In my view, however, a fair reading of the whole of the relevant part of his Honour's charge makes it apparent that the deficiencies contended for have not been made out such as to vitiate the verdict. That the applicant's experienced trial counsel took no objection to his Honour's charge on that basis is some indication, I think, that he perceived no error or injustice in his Honour's charge as is alleged. His Honour made it plain to the jury, I think, that in order for them properly to conclude that the applicant's premature departure from the hotel demonstrated consciousness of guilt on his part they had to exclude or reject his alternative explanation for his departure.

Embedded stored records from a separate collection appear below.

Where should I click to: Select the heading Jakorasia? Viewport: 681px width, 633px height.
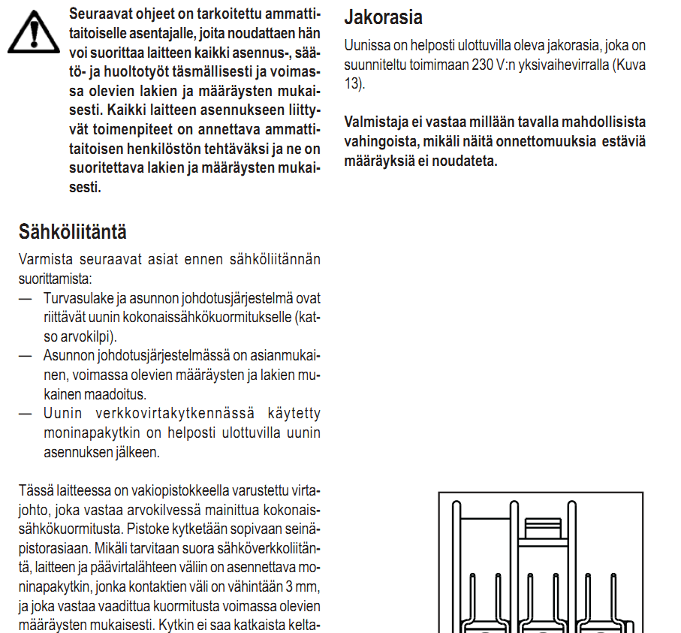coord(383,17)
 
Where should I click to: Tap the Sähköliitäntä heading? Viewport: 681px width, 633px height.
coord(73,231)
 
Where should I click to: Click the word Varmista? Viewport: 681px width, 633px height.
coord(46,260)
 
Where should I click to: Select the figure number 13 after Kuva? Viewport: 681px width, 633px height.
coord(352,83)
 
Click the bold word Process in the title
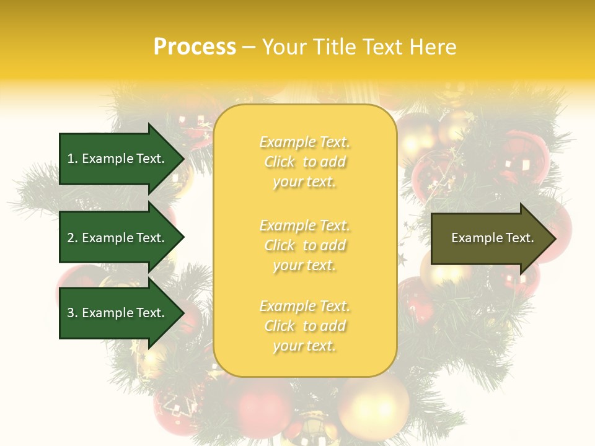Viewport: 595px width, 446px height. click(195, 47)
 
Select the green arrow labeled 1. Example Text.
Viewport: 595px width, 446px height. click(118, 159)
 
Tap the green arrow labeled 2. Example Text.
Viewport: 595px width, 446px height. click(118, 238)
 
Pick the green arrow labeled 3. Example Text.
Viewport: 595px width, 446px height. click(118, 313)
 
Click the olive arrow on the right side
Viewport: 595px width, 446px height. click(490, 238)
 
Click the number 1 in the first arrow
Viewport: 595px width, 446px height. click(70, 159)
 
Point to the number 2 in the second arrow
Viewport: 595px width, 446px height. click(70, 238)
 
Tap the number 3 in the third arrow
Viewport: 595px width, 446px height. click(70, 313)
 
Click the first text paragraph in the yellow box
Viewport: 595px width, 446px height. click(304, 162)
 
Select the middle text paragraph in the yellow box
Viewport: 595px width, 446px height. click(304, 245)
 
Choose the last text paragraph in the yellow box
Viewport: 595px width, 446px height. click(304, 326)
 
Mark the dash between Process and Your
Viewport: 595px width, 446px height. click(249, 48)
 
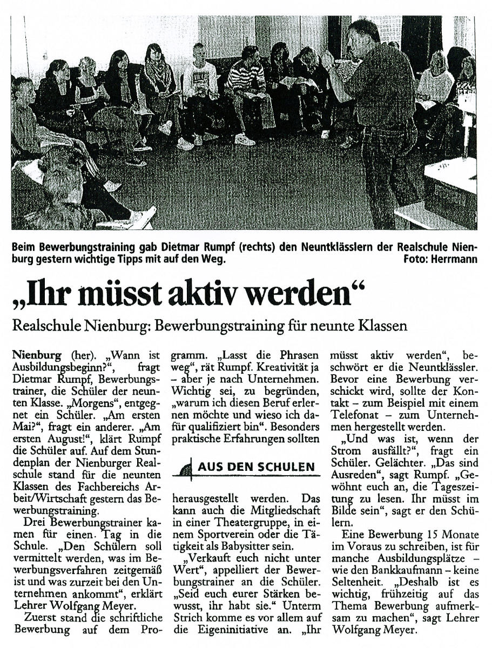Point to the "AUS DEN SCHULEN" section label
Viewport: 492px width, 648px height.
pyautogui.click(x=256, y=467)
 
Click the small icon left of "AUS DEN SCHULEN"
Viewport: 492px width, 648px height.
pyautogui.click(x=186, y=467)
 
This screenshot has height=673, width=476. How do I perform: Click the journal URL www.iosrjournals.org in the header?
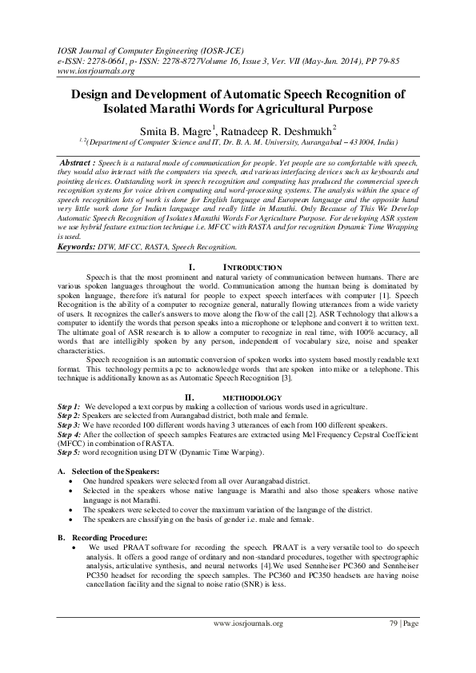pos(84,70)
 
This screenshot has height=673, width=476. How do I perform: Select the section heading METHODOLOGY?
pos(251,397)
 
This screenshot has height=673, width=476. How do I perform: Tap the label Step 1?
pos(69,407)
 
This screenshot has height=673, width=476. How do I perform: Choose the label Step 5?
pos(69,452)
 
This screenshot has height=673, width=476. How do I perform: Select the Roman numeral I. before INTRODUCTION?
pos(190,266)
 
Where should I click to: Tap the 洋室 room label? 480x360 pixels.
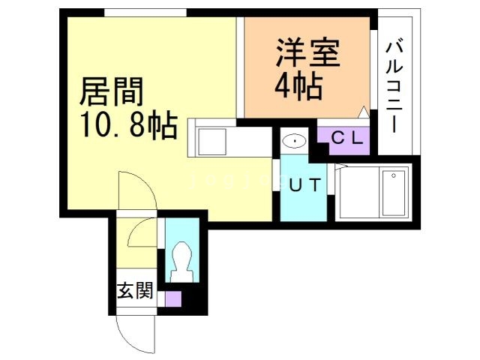coord(308,55)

At the outset of his charge on this issue, and then again later, his Honour told the jury that his directions on this matter were directions of law which, as the judge had earlier explained to the jury, were binding on them. When his Honour told the jury that if they accepted the Crown case that the applicant decamped in a prompt fashion because he knew that he had raped the complainant and wanted to avoid detection they would be "more or less deciding the case against him", the judge meant no more, as he went on to say, that such a conclusion would "amount to very strong evidence of guilt". And so it would, in my view. Importantly, his Honour also told the jury that, because such a course was virtually tantamount to guilt, they would have to be satisfied of it beyond reasonable doubt. His Honour also emphasised that the jury should be aware that there could have been other reasons for the applicant leaving his hotel prematurely, as he claimed was the case. The judge proceeded to point out those "other reasons". His Honour concluded this aspect of the charge as follows:
"As I have said, for you to use this to convict you have to be able to exclude those other possibilities beyond reasonable doubt. And you have to accept beyond reasonable doubt that he left because he knew he had raped her and he wanted to avoid the consequences."
In the circumstances, although his Honour did not in terms follow the form of the Edwards direction, what he said in that regard, viewed in the context of the charge as a whole, was sufficient to make the jury aware of the essential matters of which they had to be satisfied before they could properly convict the applicant on the basis of his consciousness of guilt.
In the circumstances, there is no need to consider ground 5. I would dismiss the application.
VINCENT, J.A.:
I agree, and I do so for the reasons given by the learned presiding judge.
REDLICH, J.A.:
I also agree.
CHERNOV, J.A.:
The order of the Court is that the application is dismissed.